MIT Unveils Portable, Solar-Powered Water Desalination System

An anonymous reader writes "A team from the Massachusetts Institute of Technology's Field and Space Robotic Laboratory has designed a new solar-powered water desalination system to provide drinking water to disaster zones and disadvantaged parts of the planet. Desalination systems often require a lot of energy and a large infrastructure to support them, but MIT's compact system is able to cope due to its ingenious design. The system's photovoltaic panel is able to generate power for the pump, which in turn pushes undrinkable seawater through a permeable membrane. MIT's prototype can reportedly produce 80 gallons of drinking water per day, depending on weather conditions."

80 US gallons

[MichaelSmith]

Thats 300 liters. Maybe enough for ten people if you are careful. Or a hundred people if you only need drinking water to keep them alive.

Re:80 US gallons

[afidel]

FTFA 24 of them will fit on a C130 and provide water for "more than 10,000 people", so I'm thinking more like 500 people per large unit and that's under ideal conditions. That's as opposed to a more traditional [usbr.gov] unit about the size of a cargo container that can do 200k gallons a day or enough for 40-50k people. Personally I think for large scale disasters it makes a LOT more sense to drop 2 of those and two fuel/generator sets and supply 10x more people with fresh water since every cargo flight counts.

Try it

[Anonymous Coward]

See how long those panels remain attached once the "disadvantaged" figure out what they are worth.

Re:Boats

[TooMuchToDo]

Most commercial vessels (cruise ships, cargo/oil tankers, etc) already use evaporative systems (waste heat from engines/generators is used to flash heat water to steam, which is than condensed back into clean drinking water). A possible market would be smaller yachts and sail boats that sail around the Caribbean.

Re:Question

[L4t3r4lu5]

More's the point, why the hell isn't their a manual pump? You don't need sunlight to hand-crank a piston. Some form of centrifugal brake* will prevent exceeding the maximum pressure of the filter, and it can run indoors with a hose out to the salt water.

* - I don't know if this is the correct term. The faster you turn the crank, a set of weighted brake shoes (or similar) move out towards a high friction surface. The faster you spin, the harder it becomes to continue. Or some such.

Re:Question

[Biogenesis]

Here's a quick and dirty stab at some calculations:

Wikipedia claims that reverse osmosis requires 6kWh to produce 1000L of water, or 21.6 kJ/L.

To evaporate water already at 100C requires ~41kJ/mol, or 2.3kJ/L. To heat 1L of water from 20C to 100C requires 33.6kJ. So, by this very simplistic model it would require ~34kJ/L to desalinate water by boiling.

Now the efficiency of PV vs thermal in a solar powered system depends on the efficiencies of the collectors. PV is ~25%, at best, solar insolation -> electricity. Heating water to evaporate it is a much more difficult calculation. Basically water doesn't have to be at 100C to evaporate and the losses in a thermal system would increase as the temperature differential (system->ambient) increased but in the end I'm not really educated enough to comment accurately.

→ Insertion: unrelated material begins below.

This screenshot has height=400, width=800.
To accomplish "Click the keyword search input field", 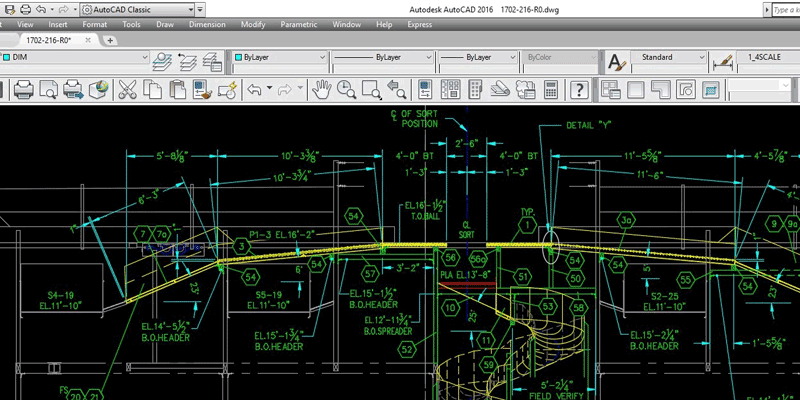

Hopefully the numbers above will give you some feel for the problem though.

Re:Damn you, science jornalism.

[drinkypoo]

This is precisely what I was thinking. The water filter is neat but it is NOT solar-powered. It is electrically powered, and it is in this case coupled with a solar system which provides the power to operate it. I was excited because I would like a better, cheaper solar-powered desalinator.